Holmes put down his pipe, steepled his fingers, looked up at the ceiling again.

“As we have established beyond a reasonable doubt that there was a third person in the room, and that surely this person can be assumed to be the killer of Mr. Liebert, does it not then follow that this unknown person would have tried to implicate his wife in the deed by placing the knife in her insensible hand?”

“By Jove, Holmes!” I ejaculated, standing up and advancing to offer him my hand. “You're right! You've done it again!”

Holmes looked at my hand with the same distaste he viewed any human contact, and shook his head.

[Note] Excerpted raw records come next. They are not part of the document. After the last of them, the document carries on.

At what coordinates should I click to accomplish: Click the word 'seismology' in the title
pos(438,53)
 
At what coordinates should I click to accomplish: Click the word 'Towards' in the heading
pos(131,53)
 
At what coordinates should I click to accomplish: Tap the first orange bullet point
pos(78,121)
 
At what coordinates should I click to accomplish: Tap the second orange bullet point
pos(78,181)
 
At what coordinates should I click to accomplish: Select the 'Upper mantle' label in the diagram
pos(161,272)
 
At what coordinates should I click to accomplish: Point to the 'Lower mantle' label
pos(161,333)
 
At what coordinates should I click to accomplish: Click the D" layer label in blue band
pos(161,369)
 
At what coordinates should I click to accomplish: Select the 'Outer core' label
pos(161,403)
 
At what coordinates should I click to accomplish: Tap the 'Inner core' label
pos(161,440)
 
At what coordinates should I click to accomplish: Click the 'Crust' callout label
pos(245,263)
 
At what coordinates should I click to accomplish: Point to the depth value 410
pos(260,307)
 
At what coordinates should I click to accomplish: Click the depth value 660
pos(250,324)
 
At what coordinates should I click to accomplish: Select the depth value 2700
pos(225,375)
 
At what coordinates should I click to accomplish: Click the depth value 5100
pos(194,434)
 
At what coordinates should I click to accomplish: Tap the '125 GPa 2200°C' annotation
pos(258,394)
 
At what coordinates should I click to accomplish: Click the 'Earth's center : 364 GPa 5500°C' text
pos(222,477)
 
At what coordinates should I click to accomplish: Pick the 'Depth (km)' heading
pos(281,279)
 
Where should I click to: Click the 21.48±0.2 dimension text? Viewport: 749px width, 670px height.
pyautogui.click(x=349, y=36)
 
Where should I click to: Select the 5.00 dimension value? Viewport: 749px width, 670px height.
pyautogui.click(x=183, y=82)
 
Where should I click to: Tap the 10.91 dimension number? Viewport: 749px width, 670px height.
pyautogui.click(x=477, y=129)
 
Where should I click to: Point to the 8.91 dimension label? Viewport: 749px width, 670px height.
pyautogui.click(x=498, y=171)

“I have done nothing, my friend,” said he with a sigh, “other than put together an alternative version of the events. It fits the clues, but at the moment we have no way of proving that it does. We have no evidence, and no jury in the land would entertain such an appeal. No, Watson. We need to gather the threads until we can weave them into a tapestry that will show conclusively that Mrs. Liebert is innocent of her husband's murder, and to do that we will in all likelihood have to deliver the true murderer into the hands of the law. I fear nothing less will shake our friend Lestrade's conviction that he has his man, or in this case woman, and that the case is closed.”

A certain light seemed to enter his eyes, banishing for a moment the tiredness.

“Some of my other enquiries, Watson, have borne better fruit. Will you come with me to the Diogenes Club? I must see my brother.”